◆ **GIVEN EXERCISE A**: Copy out the records from the line containing "Given: Select the" down to the end of the records, leaving the pictures out of your answer.

◆ **DOCUMENT SECTION**:
--------
# DTSA 5022: Trees, SVM, and Unsupervised Learning

## Course Overview and Quick Reference Guide

This notebook serves as a comprehensive overview and quick reference guide for the key concepts, techniques, and implementations covered in this course.

### Course Objectives
- Understanding decision trees and ensemble methods
- Implementing Support Vector Machines
- Working with unsupervised learning algorithms
- Applying clustering and dimensionality reduction

In [None]:
# Import common libraries
import numpy as np
import pandas as pd
import matplotlib.pyplot as plt
import seaborn as sns
from sklearn.tree import DecisionTreeClassifier, plot_tree
from sklearn.ensemble import RandomForestClassifier
from sklearn.svm import SVC
from sklearn.cluster import KMeans
from sklearn.decomposition import PCA

# Display settings
%matplotlib inline
plt.style.use('seaborn')
--------
◆ **RECORD LIST**:

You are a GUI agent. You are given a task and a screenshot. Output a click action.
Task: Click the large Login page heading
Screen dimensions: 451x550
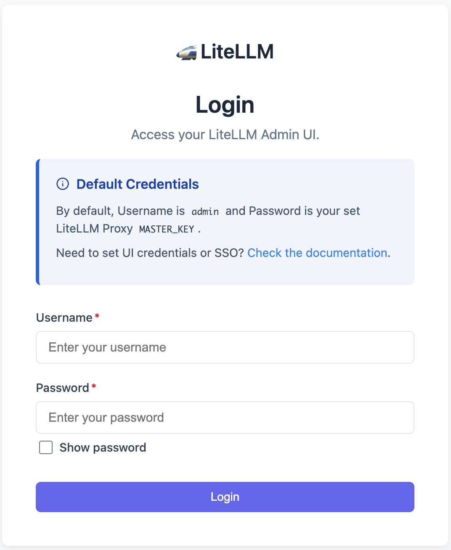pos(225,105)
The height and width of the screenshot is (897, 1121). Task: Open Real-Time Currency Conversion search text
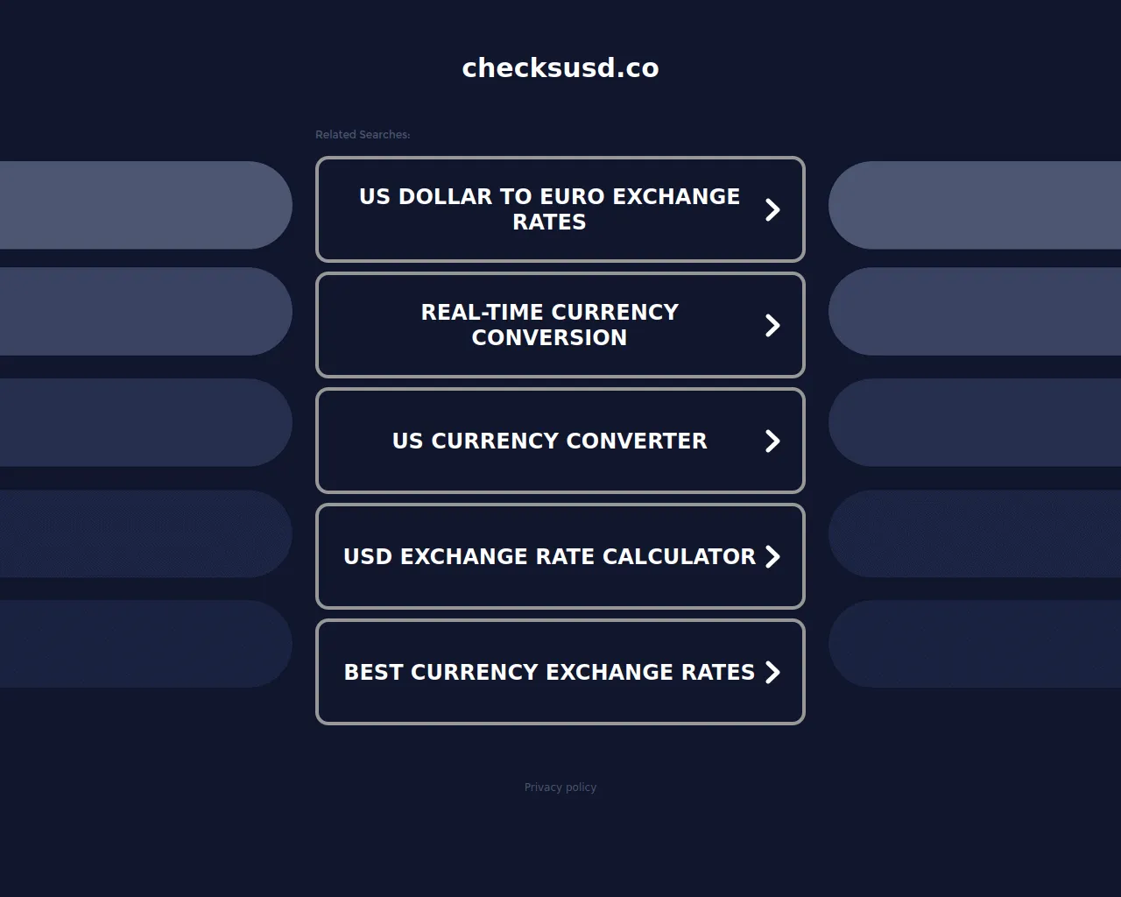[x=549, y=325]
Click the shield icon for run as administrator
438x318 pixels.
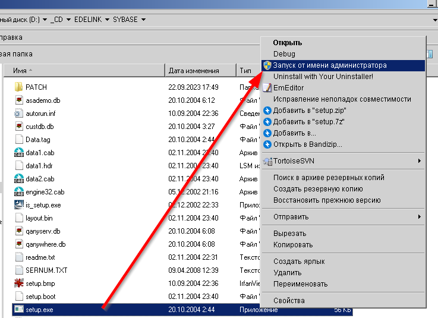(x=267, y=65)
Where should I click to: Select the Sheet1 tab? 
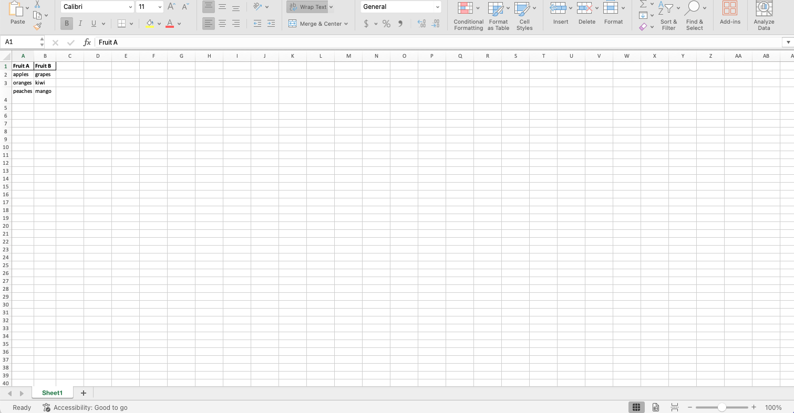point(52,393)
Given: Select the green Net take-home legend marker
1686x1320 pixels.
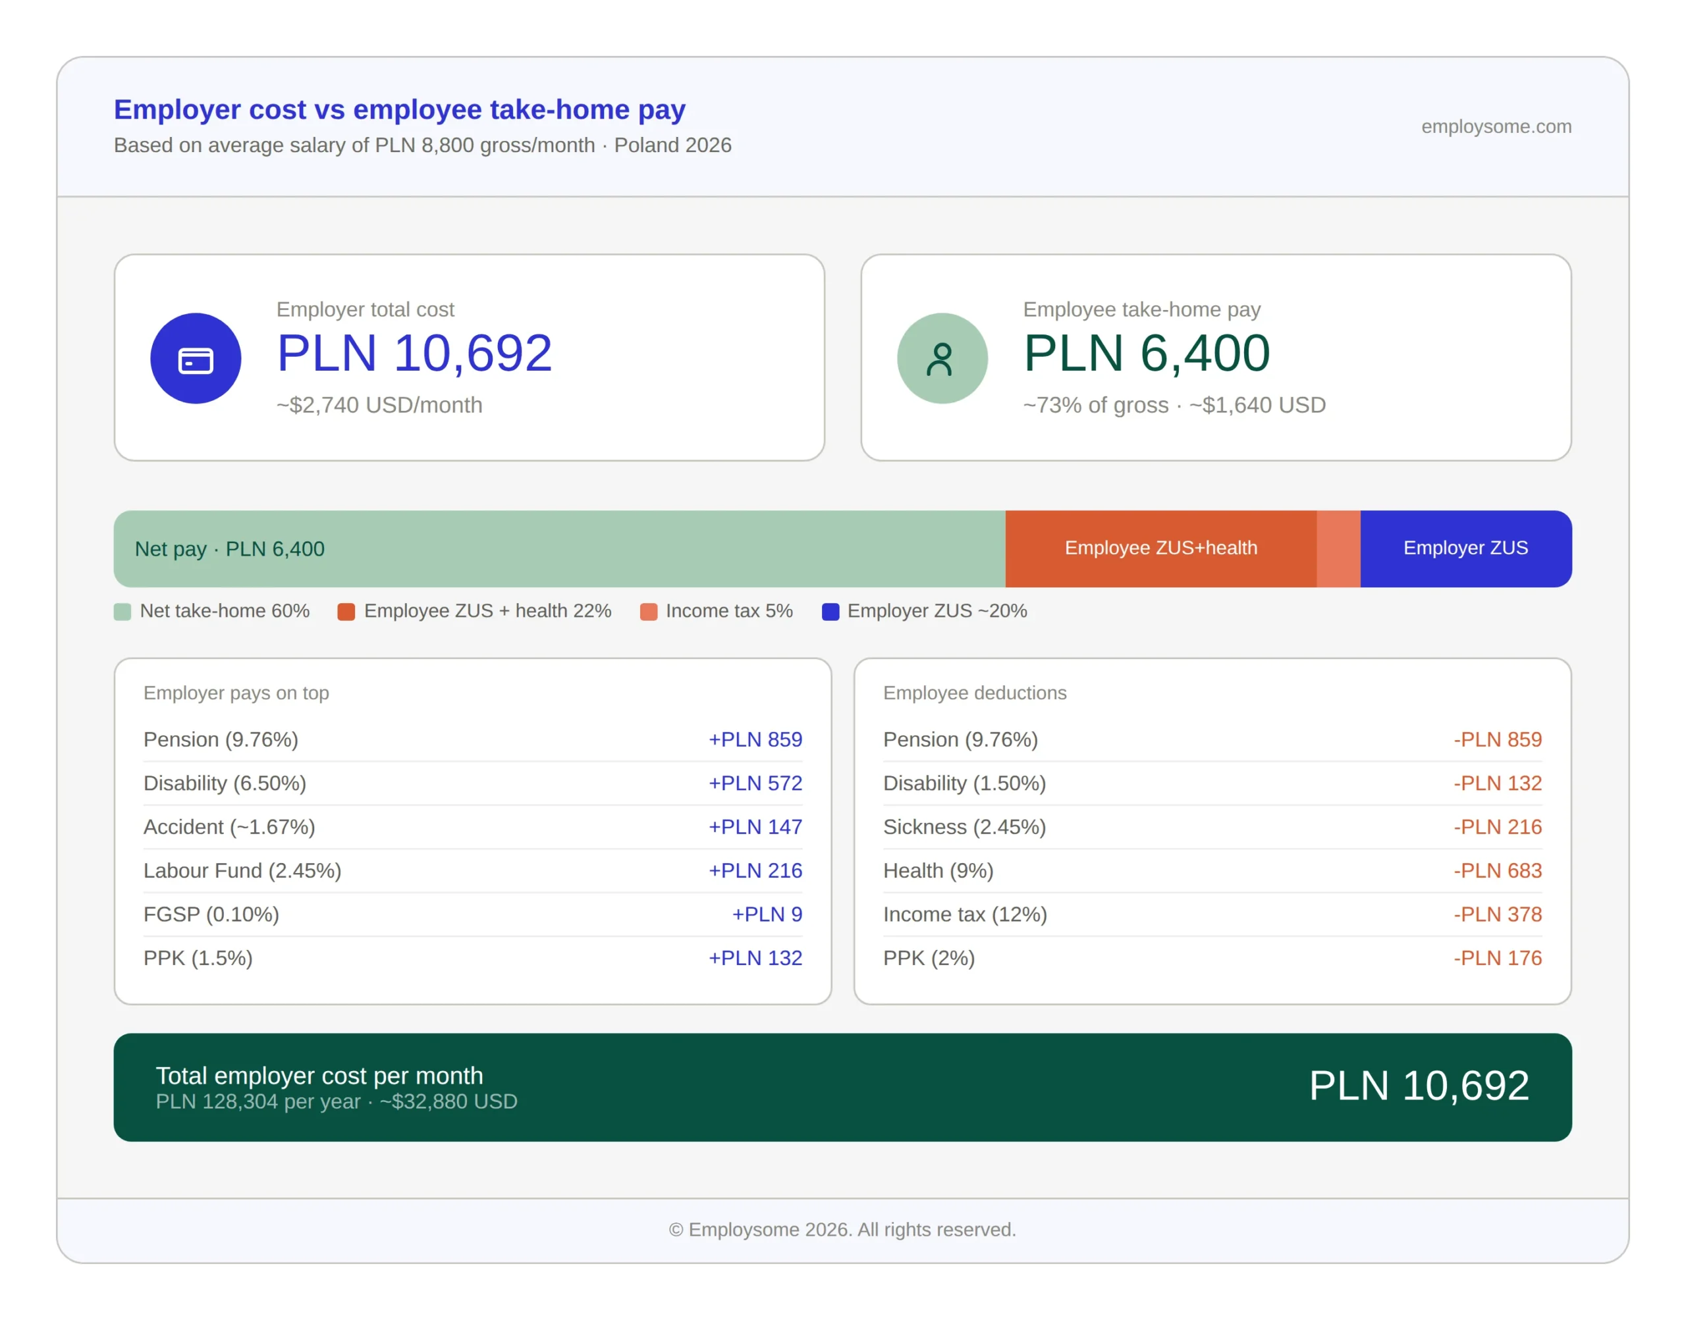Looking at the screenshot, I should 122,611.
--------
◆ **GIVEN EXERCISE B**:
Answer each of these questions about the course overview notebook, one answer per line:
(i) What course code appears in the title?
(ii) From which module is RandomForestClassifier imported?
(iii) What plot style is passed to plt.style.use?

◆ **TASK RESULT A**:
Given: Select the green Net take-home legend marker
1686x1320 pixels.
Looking at the screenshot, I should 122,611.

◆ **TASK RESULT B**:
(i) DTSA 5022
(ii) sklearn.ensemble
(iii) 'seaborn'